Public release date: 8-Jan-2008
Researchers have developed a new method for presenting clinical trial survival data that includes data from all trial participants unlike the standard method, according to a commentary published online January 8 in the Journal of the National Cancer Institute
In clinical studies, “time-to-event” data represents the time from the start of a study to an event, such as disease recurrence or death. But often many participants in a study do not experience an event before the study is over, so their survival time is not known. To overcome this data gap, the standard statistical method for presenting time-to-event results, known as the Kaplan-Meier survival curve, involves plotting the proportion of individuals surviving without an event over the period of the study. Using this method, researchers get an estimate of the median survival times. However, these plots also tend to make differences in survival between groups visually appear larger than they actually are.
To address this problem, Patrick Royston, D.Sc., of the Medical Research Council Clinical Trials Unit in London and colleagues developed a new method for plotting survival as a bar graph and tested it on data from a kidney cancer trial. In cases where a participant had not experienced an event, the researchers estimated that person’s survival by using their prognosis and length of time in the trial.
Their plots show considerable overlap in survival times between treatment and control groups in the kidney cancer trial, whereas the Kaplan–Meier plots of the same data showed a distinct separation between the two groups. The authors argue that the new method gives a more realistic representation of what are usually small differences between groups.
“The method is surprisingly informative and, we hope, will help physicians and patients to understand more fully the results of clinical trials and the implications of prognostic assessments,” the authors write.
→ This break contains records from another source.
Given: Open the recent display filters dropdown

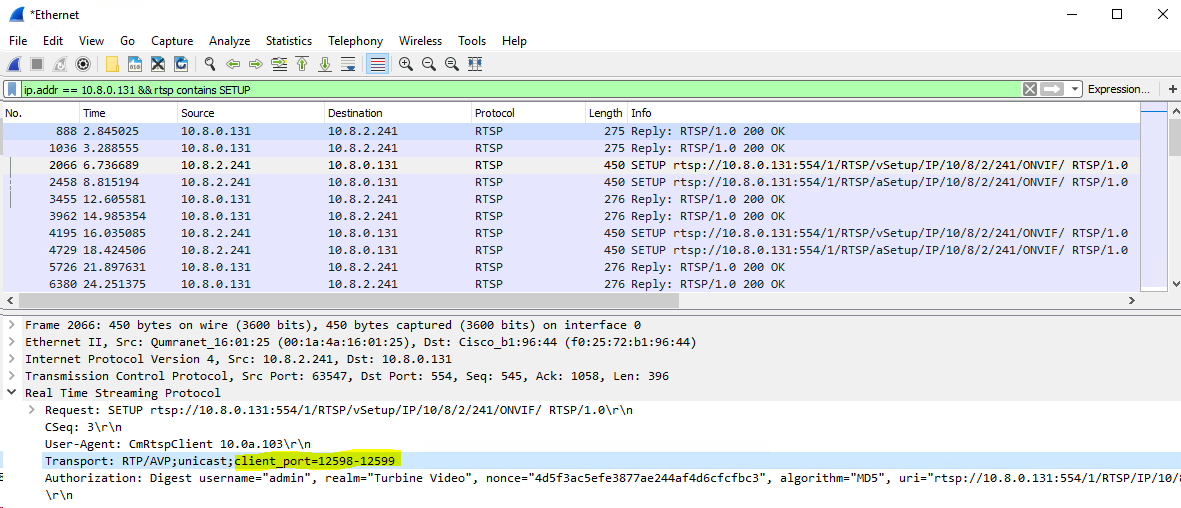Looking at the screenshot, I should (x=1075, y=89).
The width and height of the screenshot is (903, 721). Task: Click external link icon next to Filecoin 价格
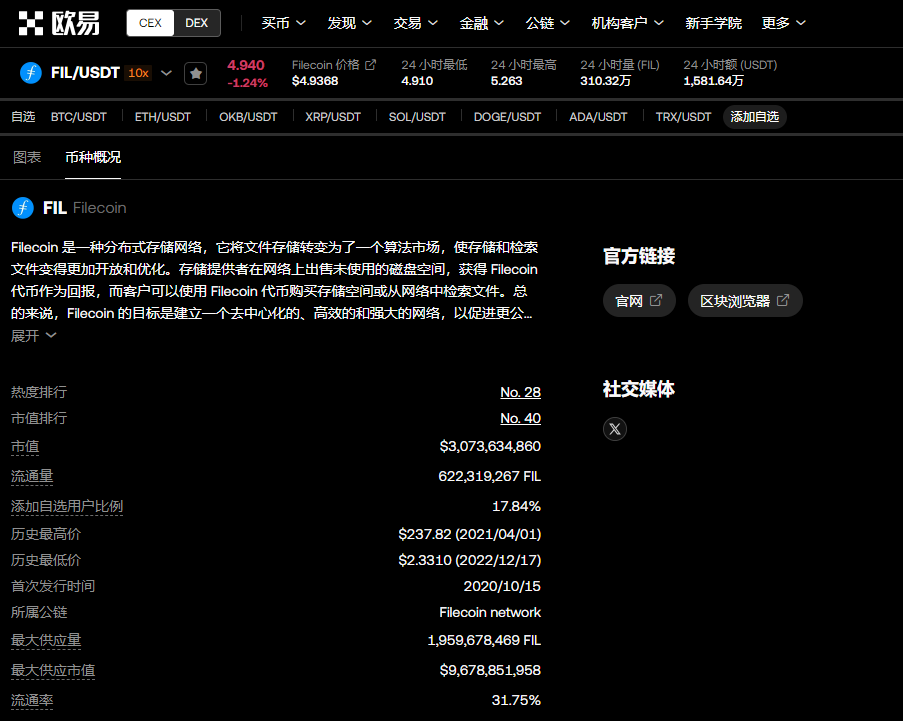point(371,65)
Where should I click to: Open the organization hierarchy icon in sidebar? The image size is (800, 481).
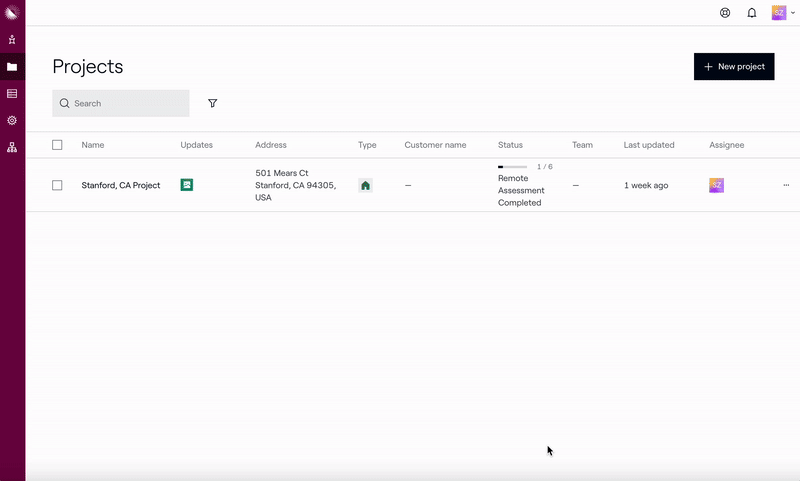(12, 147)
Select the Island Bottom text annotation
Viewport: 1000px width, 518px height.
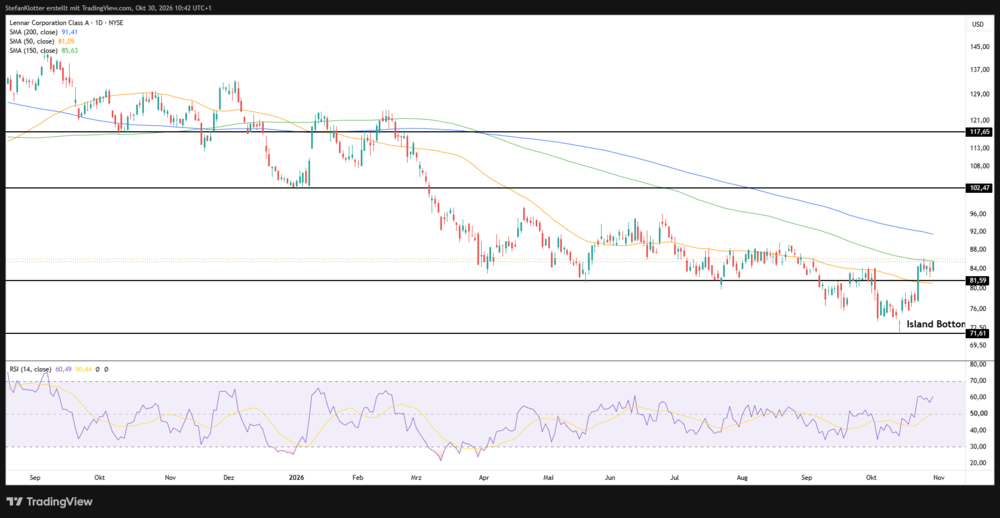click(x=936, y=324)
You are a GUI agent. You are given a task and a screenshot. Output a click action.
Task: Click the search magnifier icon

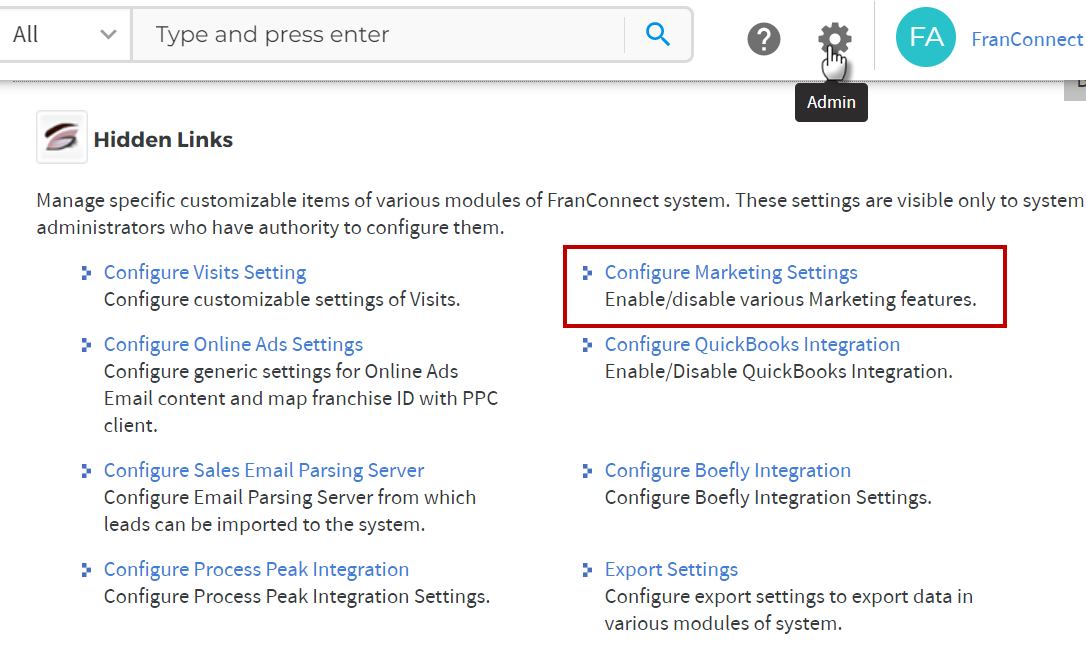pos(657,34)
In an accompanying editorial, Janet Wittes, Ph.D., of Statistics Collaborative in Washington, D.C., discusses the challenges in interpreting time-to-events graphs, how this new method addresses these problems, and under what circumstances this method should be used.
“Those of us who work with time-to-event data should now attempt to extend their method to…settings other than survival,” Wittes writes.
Ralph’s Note – It will be interesting if they review all of the prior drug trials now. Since they may all be inaccurate to some extent.